今回は、そんな花粉を使った新材料によって湿度センサーをつくり、さらにそれを応用することでロボットの部品まで作ってしまったという驚きの研究を紹介します。
この花粉がロボットになると思うとちょっと驚きですよね!
花粉を使って湿度を測る
最近台風などで天気が悪くてジメジメする時期が続いていますが、私たちの生活にとって湿度というのはとても大きな影響を与えています。わかりやすい話では、湿度が高いとカビが生えやすいですし、逆に湿度が低いと火災が起きやすいですよね。
そんな湿度を測定するための湿度計は古くは湿度に敏感な動物の毛が使われていたそうです。現在はもっと高精度なものが使われているようですが、結局湿度を測るということは湿度に敏感な材料を使うことになります。
今回、新しくつくられたのは花粉を混ぜ込んだゲルで作ったフィルムです。柔らかく伸縮自在な材料(ソフトマター)ですが、環境の水分に応じて膨張・収縮を起こします。
これはフィルム中の花粉の間に水分子が入り込むことで起きるようです。
フィルムを上手に作ると、湿度に応じてフィルムが曲がります。その曲がり方を見て湿度を測定できるというわけです。
参考文献より引用
ゴム手袋をしていると掌からの蒸発がないため水を吸収しませんが、手袋を取ると手からの水を吸収して曲がります。
湿度が高くて空気中の水分が多いと吸収して膨張するという原理としては非常に単純なのですが、比較的容易に作製できるうえ、繰り返し使用できる安定性と非常に敏感という点から、湿度センサーに期待されています。
ここまででも、とても面白い研究なのですが、この研究はさらに展開を見せます。
花粉入りフィルムを使ってロボットの筋肉を作る
ソフトロボットと呼ばれる柔らかいロボットの動きを作る筋肉はモーターのようないわゆる機械という感じではなくて柔らかなゲルやゴムのようなものが使われます。
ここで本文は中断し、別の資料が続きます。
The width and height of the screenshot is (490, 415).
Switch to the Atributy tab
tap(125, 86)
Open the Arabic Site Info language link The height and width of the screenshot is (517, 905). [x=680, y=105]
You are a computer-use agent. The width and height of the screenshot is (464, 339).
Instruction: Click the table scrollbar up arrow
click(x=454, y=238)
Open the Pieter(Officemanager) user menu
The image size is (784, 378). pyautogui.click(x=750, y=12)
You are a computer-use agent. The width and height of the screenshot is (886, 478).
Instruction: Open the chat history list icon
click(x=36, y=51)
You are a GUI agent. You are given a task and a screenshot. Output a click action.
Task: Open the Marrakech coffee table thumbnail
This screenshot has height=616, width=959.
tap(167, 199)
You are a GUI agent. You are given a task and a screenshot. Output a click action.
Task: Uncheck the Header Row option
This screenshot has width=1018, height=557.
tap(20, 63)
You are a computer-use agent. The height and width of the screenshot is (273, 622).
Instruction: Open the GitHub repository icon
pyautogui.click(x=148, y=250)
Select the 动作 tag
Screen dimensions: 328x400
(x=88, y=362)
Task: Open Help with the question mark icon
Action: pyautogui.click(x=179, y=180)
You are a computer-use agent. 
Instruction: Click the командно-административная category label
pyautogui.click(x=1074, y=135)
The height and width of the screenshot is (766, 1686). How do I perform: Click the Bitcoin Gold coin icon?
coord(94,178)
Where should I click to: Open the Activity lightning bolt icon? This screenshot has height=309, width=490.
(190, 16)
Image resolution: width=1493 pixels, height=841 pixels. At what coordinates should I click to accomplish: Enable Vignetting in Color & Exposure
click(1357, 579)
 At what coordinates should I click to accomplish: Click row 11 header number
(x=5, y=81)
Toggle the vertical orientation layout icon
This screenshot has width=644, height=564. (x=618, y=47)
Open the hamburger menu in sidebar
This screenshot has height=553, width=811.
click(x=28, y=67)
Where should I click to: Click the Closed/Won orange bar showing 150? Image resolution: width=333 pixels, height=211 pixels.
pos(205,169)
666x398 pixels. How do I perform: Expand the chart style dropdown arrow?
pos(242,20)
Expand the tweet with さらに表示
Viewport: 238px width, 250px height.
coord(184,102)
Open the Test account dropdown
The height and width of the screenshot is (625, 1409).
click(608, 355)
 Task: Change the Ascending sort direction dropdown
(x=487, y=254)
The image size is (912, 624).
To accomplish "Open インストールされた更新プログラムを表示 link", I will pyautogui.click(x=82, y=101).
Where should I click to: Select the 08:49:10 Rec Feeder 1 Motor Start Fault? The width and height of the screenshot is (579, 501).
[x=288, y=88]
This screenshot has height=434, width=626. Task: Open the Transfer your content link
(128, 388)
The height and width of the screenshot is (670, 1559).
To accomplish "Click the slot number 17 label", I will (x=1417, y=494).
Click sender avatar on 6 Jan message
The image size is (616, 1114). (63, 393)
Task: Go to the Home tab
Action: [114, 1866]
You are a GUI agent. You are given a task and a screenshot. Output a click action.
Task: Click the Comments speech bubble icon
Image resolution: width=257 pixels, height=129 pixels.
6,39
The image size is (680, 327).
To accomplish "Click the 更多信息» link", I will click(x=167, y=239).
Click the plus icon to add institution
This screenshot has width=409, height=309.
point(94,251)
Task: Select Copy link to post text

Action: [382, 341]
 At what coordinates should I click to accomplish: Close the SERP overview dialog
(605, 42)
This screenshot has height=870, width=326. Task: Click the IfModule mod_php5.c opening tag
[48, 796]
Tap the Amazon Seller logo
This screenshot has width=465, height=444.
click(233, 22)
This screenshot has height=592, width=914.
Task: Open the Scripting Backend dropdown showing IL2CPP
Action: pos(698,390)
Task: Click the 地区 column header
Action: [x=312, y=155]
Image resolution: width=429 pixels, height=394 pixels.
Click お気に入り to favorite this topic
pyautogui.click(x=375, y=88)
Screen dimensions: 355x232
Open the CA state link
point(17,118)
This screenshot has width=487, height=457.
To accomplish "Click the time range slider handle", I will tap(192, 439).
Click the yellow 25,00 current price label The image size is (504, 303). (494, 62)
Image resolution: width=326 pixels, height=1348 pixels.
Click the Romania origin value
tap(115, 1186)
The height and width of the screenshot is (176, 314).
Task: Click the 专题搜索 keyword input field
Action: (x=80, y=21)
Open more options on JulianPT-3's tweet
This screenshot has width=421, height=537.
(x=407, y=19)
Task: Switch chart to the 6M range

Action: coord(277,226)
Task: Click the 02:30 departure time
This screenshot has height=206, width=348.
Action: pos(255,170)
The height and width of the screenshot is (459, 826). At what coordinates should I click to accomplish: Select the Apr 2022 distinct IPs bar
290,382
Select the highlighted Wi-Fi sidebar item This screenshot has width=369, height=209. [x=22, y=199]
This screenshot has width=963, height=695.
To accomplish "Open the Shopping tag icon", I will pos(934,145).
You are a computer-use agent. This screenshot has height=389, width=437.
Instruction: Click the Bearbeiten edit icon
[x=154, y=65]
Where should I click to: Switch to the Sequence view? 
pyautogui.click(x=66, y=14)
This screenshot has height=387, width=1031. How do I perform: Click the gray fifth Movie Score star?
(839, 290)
このやわらかい筋肉は電気信号などによりゲルの状態を変えることでゲルを膨張・収縮させることで動きをもたらします。我々人間の筋肉も部位によって筋肉を伸ばしたり縮めたりすることで腕を伸ばしたり曲げたりすることができます。
今回作られた花粉入りフィルムは部位によって伸縮度合いを変えることができます。
KOHという薬品に長時間さらすことで、フィルムの厚さを薄くすることができ、それにより伸縮度合いを制御することができます。
つまり薬品を使ってフィルム内で厚みを変えることで、同じ湿度でもよく曲がる部位とあまり変化しない部位が出てきます。
その結果、まるでシャクトリムシが動くようにフィルムが動いてまるでロボットのようなふるまいをします。
参考文献より引用
将来、このままの状態でロボット化するとは思えませんが、この技術を使うことで少なくともソフトロボットの筋肉部分にはなりえます。
こちらのサイトでは論文の補足が動画になっており、わかりやすいです。最後のWalking Robotなんてまるで生きているかのような動きをしています。
最後に
私も、湿度によって構造が伸縮する材料を扱っているので、ここまで調べている研究を読むと驚きというよりも感動の方が強いです。
最近、環境の変化によって構造や物性が変わる材料が話題な気がします。(個人的見解)
これは環境変化に対して動的なふるまいを示す材料はセンサーやソフトロボットと相性がいいという背景があり、この研究もその1つととらえられます。
今後も似たような特徴を示す材料が次々報告されるのを期待しましょう。
参考文献
Ze Zhaoa, Youngkyu Hwanga, Yun Yanga, Tengfei Fana, Juha Songb, Subra Suresha, and Nam-Joon Cho, Actuation and locomotion driven by moisture in paper made with natural pollen, PNAS | April 21, 2020 | vol. 117 | no. 16 | 8711–8718.